The MP driving the investigations into the Gaddafi regime's controversial relationship with British universities has pledged to expose the full extent of their Middle East funding.
Robert Halfon, whose own grandfather was forced out of Libya in 1968, has made Freedom of Information requests to 100 of the country's top universities asking them to divulge all donations received from the Middle East and North Africa over the past
He said he was concerned whether there could be a connection between funding from the Middle East and extremism on campus.
Mr Halfon has also asked the universities to outline whether the donations came directly from governments and whether they were used to create a new department, fund an existing department or establish a fellowship. The Harlow MP has also tabled a series of questions across five government departments and the Prime Minister's Office to establish the lengths to which government ministers and officials went to facilitate business and academic links with the Gaddafi regime.
London School of Economics director Sir Howard Davies was forced to resign earlier this month after it was revealed that the institution had agreed to take £1.5 million from the Libyan dictator's son, Saif al-Islam.
Mr Halfon has now turned his attention to a number of other universities. These include Liverpool John Moores University (JMU), which has Libyan connections via its Business School and Faculty of Health and Applied Social Science. The university has made a robust defence of its actions, saying it was backed by the Foreign Office and the British Council.
Mr Halfon has been threatened with legal action by the university if he repeats his claims about these links. In a statement, JMU said: "We have no reason to be ashamed of these activities. They have been conducted scrupulously with good partners aiming to improve the situation of the Libyan people and with the full support and encouragement of the UK Government and associated agencies." The university was set to earn £1.2 million to deliver degree programmes at Alfateh Medical University in Tripoli, but it is not known how much was eventually brought in from the contract.
Mr Halfon's inquiries will focus on concerns raised by a 2009 report by the Centre for Social Cohesion into Middle East funding.
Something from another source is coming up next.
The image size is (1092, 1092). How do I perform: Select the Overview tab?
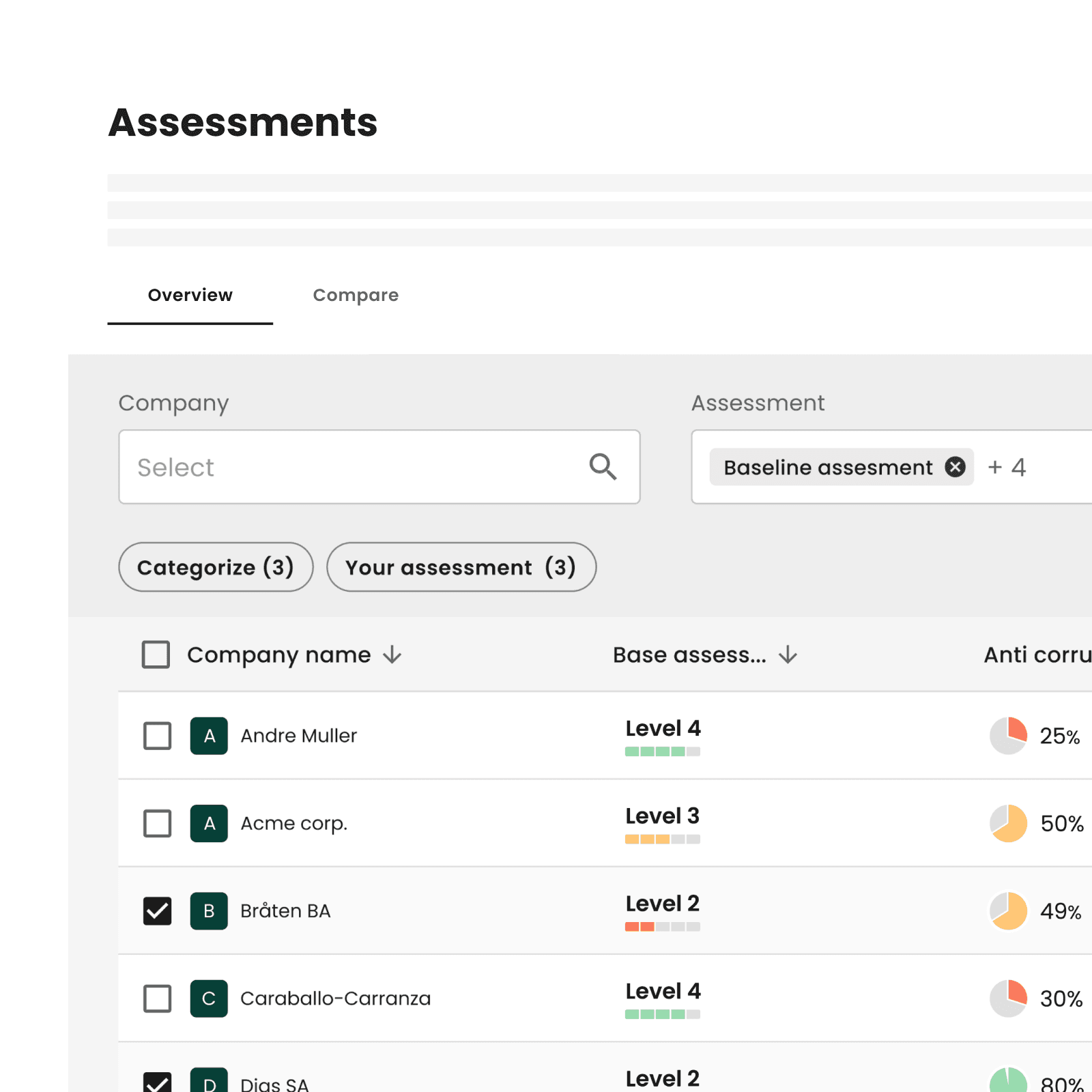pos(190,295)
This includes the estimated £75 million given to the Oxford Centre of Islamic Studies by a dozen Muslim countries, and the £16 million donated by Prince Alwaleed bin Talal of Saudi Arabia, to similar centres at Cambridge and Edinburgh.
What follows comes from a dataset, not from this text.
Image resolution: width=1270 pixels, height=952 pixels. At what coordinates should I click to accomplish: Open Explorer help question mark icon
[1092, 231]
He believes that the University of Durham may also have serious questions to answer about its memorandum of understanding with the Iranian government to publish joint books and organise conferences, research and exchange programmes.
And Mr Halfon wants to learn more about the European Muslim Research Centre at his alma mater, Exeter University.
The centre's co-director Robert Lambert is the former head of the Muslim Contact Unit at the Metropolitan Police, who earned a reputation as the "Islamist cop", encouraging dialogue between government and radical Islam.
Its advisory board includes Anas Altikriti, former head of the Muslim Association of Britain, which represents the Islamist Muslim Brotherhood in the UK, and Basheer Nafi, who was accused by the US in 2003 of being a leading figure in Palestinian Islamic jihad, although he has always denied this.
Former Labour Foreign Office Minister Denis MacShane MP said: "Universities have turned a blind eye to the provenance of the money they have accepted from authoritarian rulers and businessmen who depend on non-democratic regimes to make money. The LSE, one of the centres of the anti-Israel boycott movement, has been hoisted by its own petard by taking money from Colonel Gaddafi and his family."
John Mann MP, chair of the All-Party Parliamentary Group Against Antisemitism, said: "At a time when our campaign to crack down on campus hate speech is building, this is an important step in scrutinising and understanding the contexts in which higher education institutions operate.
"Rather than importing monies from dictatorships, UK universities should be enacting and exporting best practice, such as how to create proud and diverse campus communities. "
Carly McKenzie, campaigns director of the Union of Jewish Students, said: "This is just the latest in a series of blunders by British universities. More consideration needs to be given by universities to the company they keep, the speakers they host and the cheques they bank.
"Our primary concern is the impact this money has on the campus atmosphere and consequently the welfare of Jewish students."